## begin EXTRACTED ENTRIES
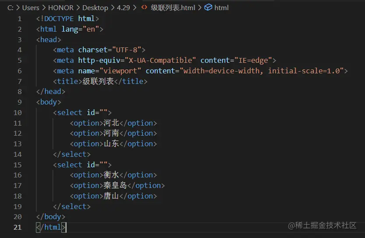Open the Desktop breadcrumb folder
This screenshot has width=365, height=238.
click(x=95, y=7)
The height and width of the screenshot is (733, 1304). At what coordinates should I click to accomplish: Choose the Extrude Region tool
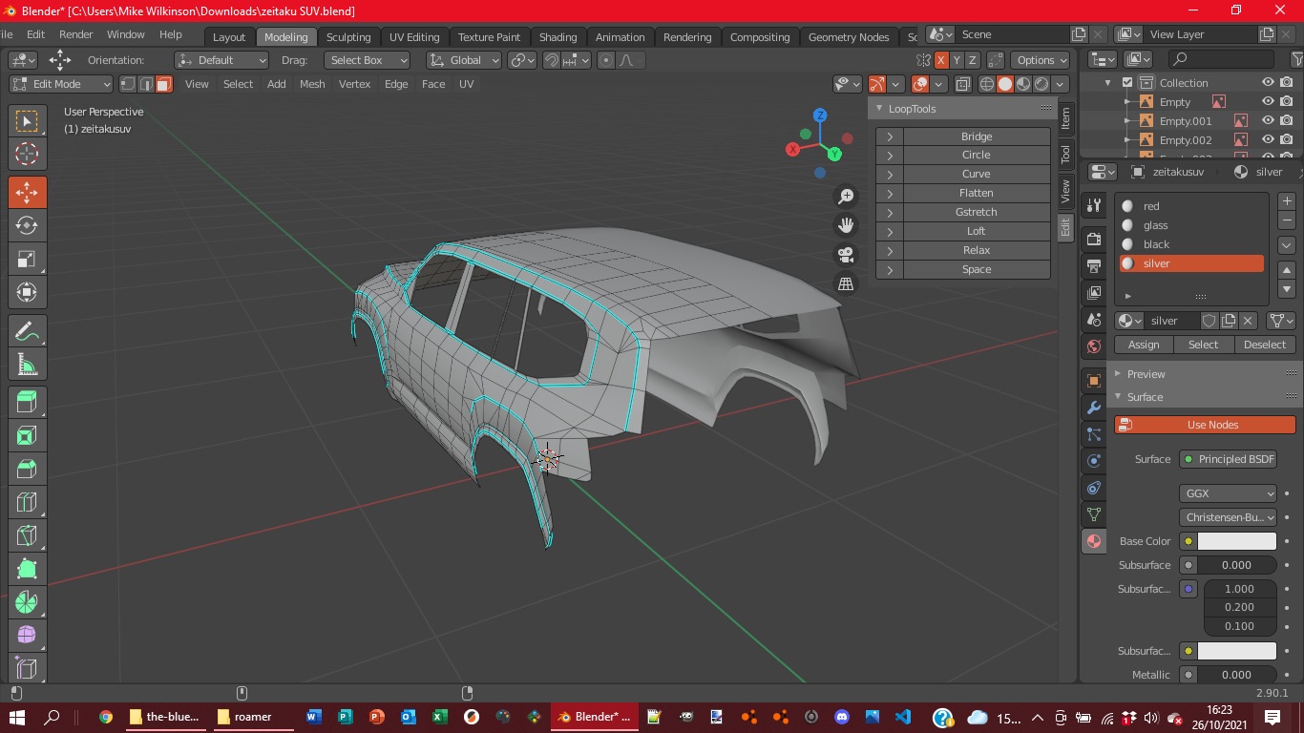(27, 403)
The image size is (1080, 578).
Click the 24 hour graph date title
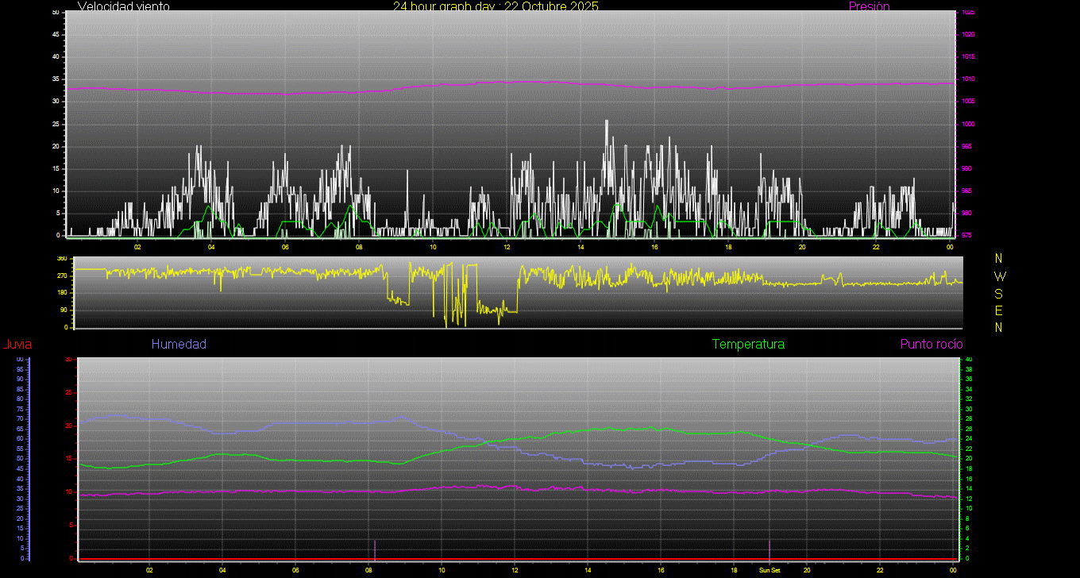496,6
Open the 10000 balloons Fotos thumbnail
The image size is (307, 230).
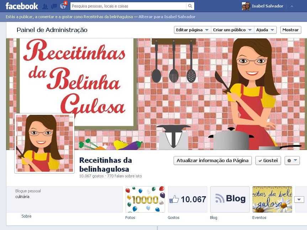point(145,199)
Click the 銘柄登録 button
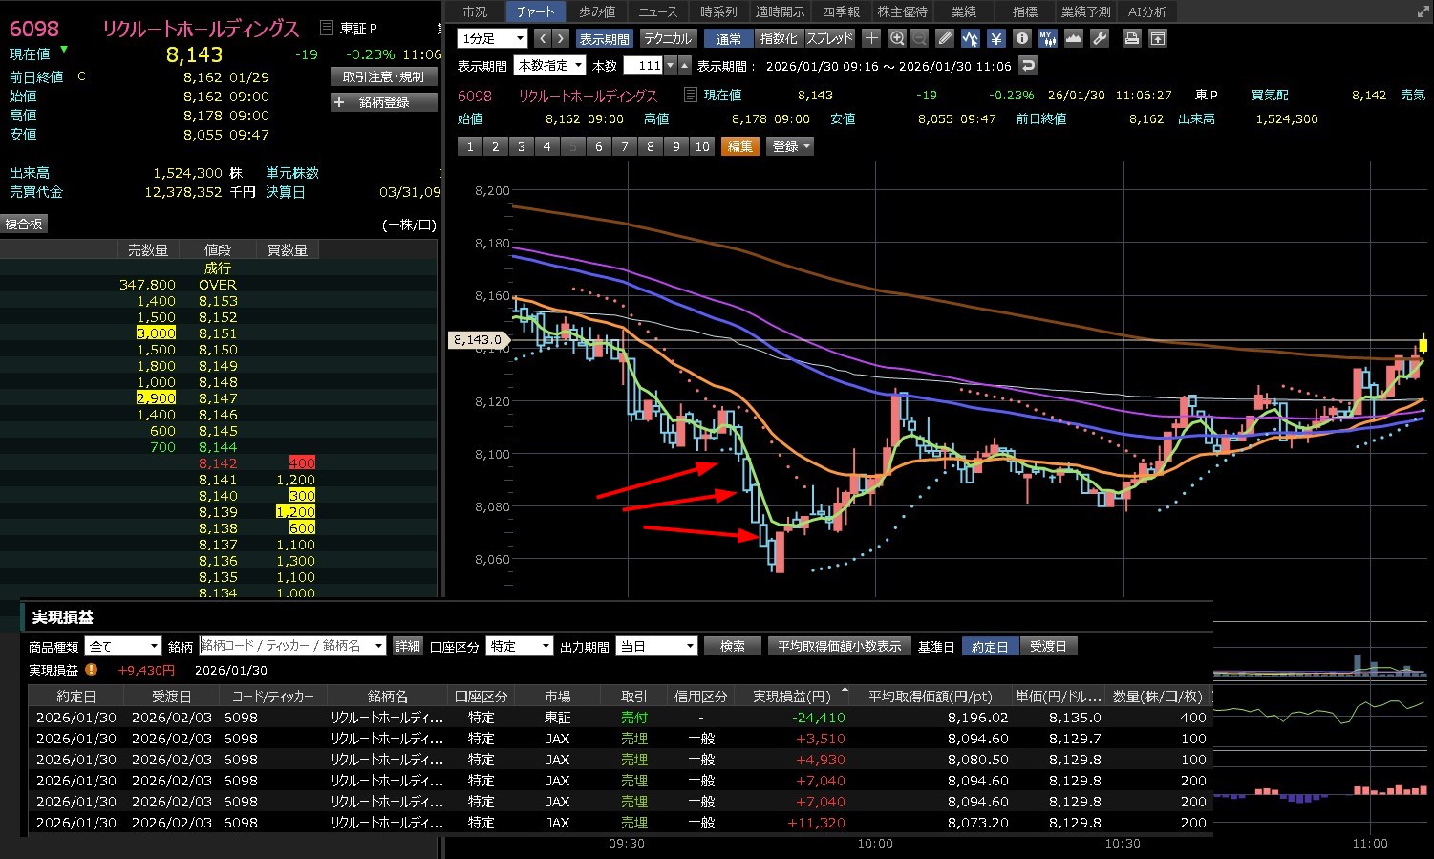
## end EXTRACTED ENTRIES
EXERCISE DETAILS:
Could you write out the lines from the one containing "Open the 10000 balloons Fotos thumbnail" through the last of the entries, leaving out the pictures?

OUTPUT FOR THIS TASK:
Open the 10000 balloons Fotos thumbnail
The image size is (307, 230).
point(145,199)
Click the 銘柄登録 button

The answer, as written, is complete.